Curto: The foreman at Phipps Conservatory for 10 years,
Curto was appointed the position of horticulturist in the city bureau
of Parks and Recreation in 1946, putting him in full charge of all
activities at the Conservatory. This included raising the bedding
plants that would later be planted along boulevards (e.g. Thomas
Boulevard) and other city areas. Curto's name lives on today in
what may be Pittsburgh's strangest little park; Frank
Curto Park along Bigelow Boulevard has one (badly maintained)
drive and no amenities, but is home to the large "french fry" sculpture
and a frequently visiting flock of wild turkeys.
Crutchfield: Played for the Pittsburgh Crawfords; along
with Cool Papa Bell and Ted Strong, formed the finest outfield in
the Negro Leagues. While with the Crawfords Jimmie's performance
earned him three trips to the East-West All-Star game. In essence,
the epitome of the well-rounded ballplayer. Cool Papa Bell once
observed that "Jimmie was the best team player in baseball. If he
never played in a game, he would still have been an important part
of any baseball team. He cheered you up when things weren't going
too good whether you had troubles on or off the field. You always
knew you could count on Jimmie to be on the bright side of everything."
Shirley "Kiki" Cuyler:
memorable for his eighth inning, bases-loaded double off Walter
Johnson in the seventh game of the 1925 World Series to win it for
the Pirates.
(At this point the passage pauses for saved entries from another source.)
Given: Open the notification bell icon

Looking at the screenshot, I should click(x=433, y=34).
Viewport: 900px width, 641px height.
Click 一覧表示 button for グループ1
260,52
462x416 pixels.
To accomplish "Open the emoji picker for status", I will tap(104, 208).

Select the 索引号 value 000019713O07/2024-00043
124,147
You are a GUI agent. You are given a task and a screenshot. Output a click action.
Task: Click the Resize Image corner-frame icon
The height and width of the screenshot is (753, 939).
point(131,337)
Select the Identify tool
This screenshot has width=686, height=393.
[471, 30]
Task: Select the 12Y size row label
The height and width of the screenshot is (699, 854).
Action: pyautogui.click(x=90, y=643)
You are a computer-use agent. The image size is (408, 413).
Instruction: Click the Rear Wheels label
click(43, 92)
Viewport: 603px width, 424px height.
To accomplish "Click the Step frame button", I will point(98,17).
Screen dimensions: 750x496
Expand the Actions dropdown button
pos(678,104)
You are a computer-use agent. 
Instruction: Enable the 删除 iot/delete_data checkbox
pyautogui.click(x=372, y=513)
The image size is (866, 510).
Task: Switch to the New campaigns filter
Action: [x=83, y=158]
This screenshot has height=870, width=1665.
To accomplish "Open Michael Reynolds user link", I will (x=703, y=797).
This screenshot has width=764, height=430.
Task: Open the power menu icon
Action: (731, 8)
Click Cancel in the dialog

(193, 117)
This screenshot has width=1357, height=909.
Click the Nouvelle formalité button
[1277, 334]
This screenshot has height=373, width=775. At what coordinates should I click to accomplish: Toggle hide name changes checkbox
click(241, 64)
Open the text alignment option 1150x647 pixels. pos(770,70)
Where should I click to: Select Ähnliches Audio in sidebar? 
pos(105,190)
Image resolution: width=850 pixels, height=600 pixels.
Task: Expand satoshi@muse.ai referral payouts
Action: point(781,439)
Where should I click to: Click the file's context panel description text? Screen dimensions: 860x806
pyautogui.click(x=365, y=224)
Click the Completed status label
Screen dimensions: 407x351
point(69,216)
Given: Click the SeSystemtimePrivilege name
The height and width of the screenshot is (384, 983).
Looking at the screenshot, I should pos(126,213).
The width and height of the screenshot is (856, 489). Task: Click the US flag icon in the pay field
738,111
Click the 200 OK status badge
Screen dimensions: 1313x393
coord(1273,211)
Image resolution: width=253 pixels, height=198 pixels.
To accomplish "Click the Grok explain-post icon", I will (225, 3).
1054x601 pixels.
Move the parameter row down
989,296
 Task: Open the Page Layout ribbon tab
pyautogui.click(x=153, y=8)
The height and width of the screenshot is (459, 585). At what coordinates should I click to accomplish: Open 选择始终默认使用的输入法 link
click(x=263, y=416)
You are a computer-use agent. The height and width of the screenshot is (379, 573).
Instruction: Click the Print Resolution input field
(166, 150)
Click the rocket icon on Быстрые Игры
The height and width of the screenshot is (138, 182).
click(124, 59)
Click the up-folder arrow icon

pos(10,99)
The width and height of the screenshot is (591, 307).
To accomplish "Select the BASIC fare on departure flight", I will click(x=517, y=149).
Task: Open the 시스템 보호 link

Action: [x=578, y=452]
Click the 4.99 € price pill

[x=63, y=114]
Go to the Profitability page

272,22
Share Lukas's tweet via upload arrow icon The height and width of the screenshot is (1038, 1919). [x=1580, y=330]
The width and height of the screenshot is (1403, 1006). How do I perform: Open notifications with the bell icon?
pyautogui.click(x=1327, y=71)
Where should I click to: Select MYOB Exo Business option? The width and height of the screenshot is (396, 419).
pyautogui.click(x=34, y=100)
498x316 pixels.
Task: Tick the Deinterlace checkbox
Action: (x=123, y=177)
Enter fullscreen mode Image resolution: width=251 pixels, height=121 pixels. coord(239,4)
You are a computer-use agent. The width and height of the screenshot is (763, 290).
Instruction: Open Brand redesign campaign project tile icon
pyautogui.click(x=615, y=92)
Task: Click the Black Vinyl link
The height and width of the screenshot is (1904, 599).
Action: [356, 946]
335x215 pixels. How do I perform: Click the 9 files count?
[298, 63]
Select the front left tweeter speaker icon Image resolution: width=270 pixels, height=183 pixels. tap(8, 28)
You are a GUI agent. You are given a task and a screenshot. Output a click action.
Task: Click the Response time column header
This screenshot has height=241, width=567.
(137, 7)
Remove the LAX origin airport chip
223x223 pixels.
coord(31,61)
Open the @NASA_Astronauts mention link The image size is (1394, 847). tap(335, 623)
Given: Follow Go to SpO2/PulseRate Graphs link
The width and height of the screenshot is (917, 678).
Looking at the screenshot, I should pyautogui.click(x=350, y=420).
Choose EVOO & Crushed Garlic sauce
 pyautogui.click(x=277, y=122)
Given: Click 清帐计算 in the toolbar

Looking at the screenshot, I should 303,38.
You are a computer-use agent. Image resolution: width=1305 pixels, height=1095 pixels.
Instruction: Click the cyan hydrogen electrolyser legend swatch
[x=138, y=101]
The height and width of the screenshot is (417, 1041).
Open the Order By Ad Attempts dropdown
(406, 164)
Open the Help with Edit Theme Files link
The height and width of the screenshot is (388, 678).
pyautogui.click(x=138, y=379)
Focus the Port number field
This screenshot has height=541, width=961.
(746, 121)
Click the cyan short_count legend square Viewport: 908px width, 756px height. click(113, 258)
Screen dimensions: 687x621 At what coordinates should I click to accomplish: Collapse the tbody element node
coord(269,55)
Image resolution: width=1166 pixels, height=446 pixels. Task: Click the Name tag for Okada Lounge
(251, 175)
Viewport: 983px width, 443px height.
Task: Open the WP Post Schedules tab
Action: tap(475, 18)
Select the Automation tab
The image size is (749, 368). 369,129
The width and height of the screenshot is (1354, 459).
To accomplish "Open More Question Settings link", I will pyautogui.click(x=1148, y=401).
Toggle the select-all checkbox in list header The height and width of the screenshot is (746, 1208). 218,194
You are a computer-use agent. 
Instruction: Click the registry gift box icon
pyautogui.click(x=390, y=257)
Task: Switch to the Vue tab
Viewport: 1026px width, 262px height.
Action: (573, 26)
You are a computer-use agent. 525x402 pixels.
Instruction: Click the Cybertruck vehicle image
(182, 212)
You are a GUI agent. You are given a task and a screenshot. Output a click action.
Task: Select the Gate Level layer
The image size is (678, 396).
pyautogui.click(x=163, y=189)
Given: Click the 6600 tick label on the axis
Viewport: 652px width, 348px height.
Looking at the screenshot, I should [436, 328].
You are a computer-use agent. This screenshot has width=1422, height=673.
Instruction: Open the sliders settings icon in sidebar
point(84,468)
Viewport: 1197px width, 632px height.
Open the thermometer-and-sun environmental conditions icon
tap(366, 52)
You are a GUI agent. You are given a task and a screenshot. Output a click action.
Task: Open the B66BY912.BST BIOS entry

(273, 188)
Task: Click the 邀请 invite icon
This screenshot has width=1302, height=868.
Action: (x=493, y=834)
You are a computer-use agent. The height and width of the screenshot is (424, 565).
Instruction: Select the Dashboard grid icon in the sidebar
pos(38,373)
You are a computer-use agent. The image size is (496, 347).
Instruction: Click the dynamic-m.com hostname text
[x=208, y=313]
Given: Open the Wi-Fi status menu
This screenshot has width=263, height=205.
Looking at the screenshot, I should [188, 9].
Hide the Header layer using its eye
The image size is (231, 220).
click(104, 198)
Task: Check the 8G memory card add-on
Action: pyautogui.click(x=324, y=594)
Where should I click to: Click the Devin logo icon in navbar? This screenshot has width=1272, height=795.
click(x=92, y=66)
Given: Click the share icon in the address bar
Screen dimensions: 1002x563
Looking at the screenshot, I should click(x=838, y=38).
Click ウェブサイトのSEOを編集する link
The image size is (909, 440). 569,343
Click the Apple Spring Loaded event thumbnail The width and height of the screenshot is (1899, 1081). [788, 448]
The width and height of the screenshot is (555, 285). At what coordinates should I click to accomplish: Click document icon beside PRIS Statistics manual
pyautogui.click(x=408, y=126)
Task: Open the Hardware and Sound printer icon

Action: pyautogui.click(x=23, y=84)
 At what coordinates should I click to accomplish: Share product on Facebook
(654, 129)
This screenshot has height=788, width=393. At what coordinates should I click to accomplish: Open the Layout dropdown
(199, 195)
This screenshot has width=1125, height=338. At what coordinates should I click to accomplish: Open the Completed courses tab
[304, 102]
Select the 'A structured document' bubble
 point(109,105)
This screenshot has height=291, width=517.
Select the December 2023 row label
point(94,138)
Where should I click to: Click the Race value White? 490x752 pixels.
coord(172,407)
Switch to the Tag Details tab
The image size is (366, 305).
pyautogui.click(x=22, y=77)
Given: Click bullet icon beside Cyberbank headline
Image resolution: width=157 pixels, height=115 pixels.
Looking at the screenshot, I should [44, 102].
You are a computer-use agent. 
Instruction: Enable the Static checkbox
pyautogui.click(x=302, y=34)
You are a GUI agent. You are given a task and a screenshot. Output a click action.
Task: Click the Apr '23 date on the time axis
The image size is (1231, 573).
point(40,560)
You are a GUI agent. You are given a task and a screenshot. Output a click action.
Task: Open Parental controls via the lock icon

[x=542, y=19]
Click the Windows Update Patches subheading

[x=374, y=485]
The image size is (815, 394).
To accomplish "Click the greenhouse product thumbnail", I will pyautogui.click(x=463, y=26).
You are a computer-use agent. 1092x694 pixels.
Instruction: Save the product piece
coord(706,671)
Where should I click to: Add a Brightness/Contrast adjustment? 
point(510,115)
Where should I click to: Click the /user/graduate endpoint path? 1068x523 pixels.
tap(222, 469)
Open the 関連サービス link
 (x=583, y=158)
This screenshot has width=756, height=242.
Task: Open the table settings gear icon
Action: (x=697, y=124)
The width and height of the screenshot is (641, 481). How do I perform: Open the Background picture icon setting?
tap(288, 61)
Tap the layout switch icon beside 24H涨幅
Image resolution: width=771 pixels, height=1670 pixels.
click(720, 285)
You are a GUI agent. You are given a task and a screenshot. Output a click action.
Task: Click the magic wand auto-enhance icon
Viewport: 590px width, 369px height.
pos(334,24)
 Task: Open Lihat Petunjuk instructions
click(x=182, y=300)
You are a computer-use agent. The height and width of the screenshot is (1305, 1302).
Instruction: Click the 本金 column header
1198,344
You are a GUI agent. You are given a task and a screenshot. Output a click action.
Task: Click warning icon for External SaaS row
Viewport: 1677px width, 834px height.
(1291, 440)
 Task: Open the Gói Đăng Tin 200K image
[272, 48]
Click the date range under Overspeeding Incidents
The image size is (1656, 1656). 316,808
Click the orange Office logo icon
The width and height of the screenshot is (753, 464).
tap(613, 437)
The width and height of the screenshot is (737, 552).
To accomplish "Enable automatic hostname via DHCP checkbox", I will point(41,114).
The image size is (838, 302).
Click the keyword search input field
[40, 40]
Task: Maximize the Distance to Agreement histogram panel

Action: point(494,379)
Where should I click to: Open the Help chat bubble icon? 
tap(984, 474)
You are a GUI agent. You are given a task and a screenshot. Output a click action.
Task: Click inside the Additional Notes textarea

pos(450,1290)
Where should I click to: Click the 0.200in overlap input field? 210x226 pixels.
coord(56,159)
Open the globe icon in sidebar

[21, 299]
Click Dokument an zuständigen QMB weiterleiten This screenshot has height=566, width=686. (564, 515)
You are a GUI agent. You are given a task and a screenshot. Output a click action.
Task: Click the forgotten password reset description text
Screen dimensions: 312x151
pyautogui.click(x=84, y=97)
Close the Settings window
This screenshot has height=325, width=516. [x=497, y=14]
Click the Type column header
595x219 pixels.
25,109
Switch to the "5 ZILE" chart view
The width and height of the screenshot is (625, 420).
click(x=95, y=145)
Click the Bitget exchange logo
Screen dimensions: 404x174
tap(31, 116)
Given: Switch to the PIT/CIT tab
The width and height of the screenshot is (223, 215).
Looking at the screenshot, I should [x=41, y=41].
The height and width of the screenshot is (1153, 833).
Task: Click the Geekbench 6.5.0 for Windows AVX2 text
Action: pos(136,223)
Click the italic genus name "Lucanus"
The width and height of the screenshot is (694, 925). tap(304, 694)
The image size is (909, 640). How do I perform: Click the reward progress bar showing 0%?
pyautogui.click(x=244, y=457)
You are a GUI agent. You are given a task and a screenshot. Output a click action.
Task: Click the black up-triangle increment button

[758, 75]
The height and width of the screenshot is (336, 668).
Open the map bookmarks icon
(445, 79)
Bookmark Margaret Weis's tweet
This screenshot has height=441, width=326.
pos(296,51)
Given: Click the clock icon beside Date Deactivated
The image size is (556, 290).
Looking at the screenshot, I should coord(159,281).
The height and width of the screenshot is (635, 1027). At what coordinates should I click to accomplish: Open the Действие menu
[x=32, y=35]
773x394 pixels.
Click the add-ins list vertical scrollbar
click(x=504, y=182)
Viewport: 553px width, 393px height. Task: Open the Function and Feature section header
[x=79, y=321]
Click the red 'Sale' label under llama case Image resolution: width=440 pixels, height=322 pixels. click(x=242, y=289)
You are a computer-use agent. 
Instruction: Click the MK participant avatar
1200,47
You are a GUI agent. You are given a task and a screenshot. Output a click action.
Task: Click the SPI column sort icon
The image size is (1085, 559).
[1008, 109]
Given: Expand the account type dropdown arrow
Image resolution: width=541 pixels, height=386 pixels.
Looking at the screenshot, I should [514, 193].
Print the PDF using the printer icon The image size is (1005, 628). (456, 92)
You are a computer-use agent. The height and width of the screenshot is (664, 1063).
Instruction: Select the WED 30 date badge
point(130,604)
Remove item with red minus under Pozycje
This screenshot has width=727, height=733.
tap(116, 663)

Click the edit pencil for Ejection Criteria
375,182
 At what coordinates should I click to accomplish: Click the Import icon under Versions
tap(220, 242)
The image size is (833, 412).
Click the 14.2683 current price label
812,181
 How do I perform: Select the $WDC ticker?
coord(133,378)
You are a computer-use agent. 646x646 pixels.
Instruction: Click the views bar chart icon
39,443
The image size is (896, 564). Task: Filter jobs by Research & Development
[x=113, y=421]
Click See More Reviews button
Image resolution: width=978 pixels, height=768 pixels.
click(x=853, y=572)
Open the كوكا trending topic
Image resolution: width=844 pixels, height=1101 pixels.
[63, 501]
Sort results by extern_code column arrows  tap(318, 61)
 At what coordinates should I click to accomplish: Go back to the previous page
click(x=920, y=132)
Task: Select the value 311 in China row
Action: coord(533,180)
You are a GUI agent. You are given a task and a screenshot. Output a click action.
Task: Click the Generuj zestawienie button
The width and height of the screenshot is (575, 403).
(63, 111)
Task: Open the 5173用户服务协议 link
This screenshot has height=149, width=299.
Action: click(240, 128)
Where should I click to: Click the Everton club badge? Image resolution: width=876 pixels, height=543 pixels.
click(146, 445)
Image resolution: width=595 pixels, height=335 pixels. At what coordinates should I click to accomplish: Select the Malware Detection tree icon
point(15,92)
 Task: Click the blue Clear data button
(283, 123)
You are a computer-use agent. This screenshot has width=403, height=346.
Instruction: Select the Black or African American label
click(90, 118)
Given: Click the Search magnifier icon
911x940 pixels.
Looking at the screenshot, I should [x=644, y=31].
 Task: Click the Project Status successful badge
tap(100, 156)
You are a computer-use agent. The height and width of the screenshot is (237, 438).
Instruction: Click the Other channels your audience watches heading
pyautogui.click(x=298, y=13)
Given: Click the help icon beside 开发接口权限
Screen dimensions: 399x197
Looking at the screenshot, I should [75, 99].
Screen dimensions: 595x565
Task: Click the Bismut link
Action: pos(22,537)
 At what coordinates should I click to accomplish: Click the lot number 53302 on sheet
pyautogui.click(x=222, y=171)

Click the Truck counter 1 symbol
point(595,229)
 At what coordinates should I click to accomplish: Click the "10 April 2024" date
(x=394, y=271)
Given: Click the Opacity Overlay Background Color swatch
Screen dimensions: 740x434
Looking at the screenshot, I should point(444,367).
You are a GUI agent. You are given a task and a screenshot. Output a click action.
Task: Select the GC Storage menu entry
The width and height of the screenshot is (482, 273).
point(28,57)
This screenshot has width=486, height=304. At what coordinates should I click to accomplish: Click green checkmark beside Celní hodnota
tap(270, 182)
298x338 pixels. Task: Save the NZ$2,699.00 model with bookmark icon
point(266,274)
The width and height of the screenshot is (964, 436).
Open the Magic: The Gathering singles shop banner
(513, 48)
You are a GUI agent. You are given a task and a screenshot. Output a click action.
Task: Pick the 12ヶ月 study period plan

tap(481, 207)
The Hall of Famer batted .300 in 10 of his 15 seasons
as a regular, topping .350 four times, with a lifetime mark of .321.
Four times he led the league in stolen bases.
president of CMU; took office in 1972 after being dean of the school's
Graduate School of Industrial Administration for 10 years; helped
CMU achieve financial solvency through his leadership; also helped
the school to greatly enhance its reputation as one of the nation's
leading educational institutions. Was deemed "the archetype of the
new breed of leaders at American universities" by The New York Times;
one of his books, A Behavioral Theory of the Firm, was named a Citation
Classic by the Institute for Scientific Information.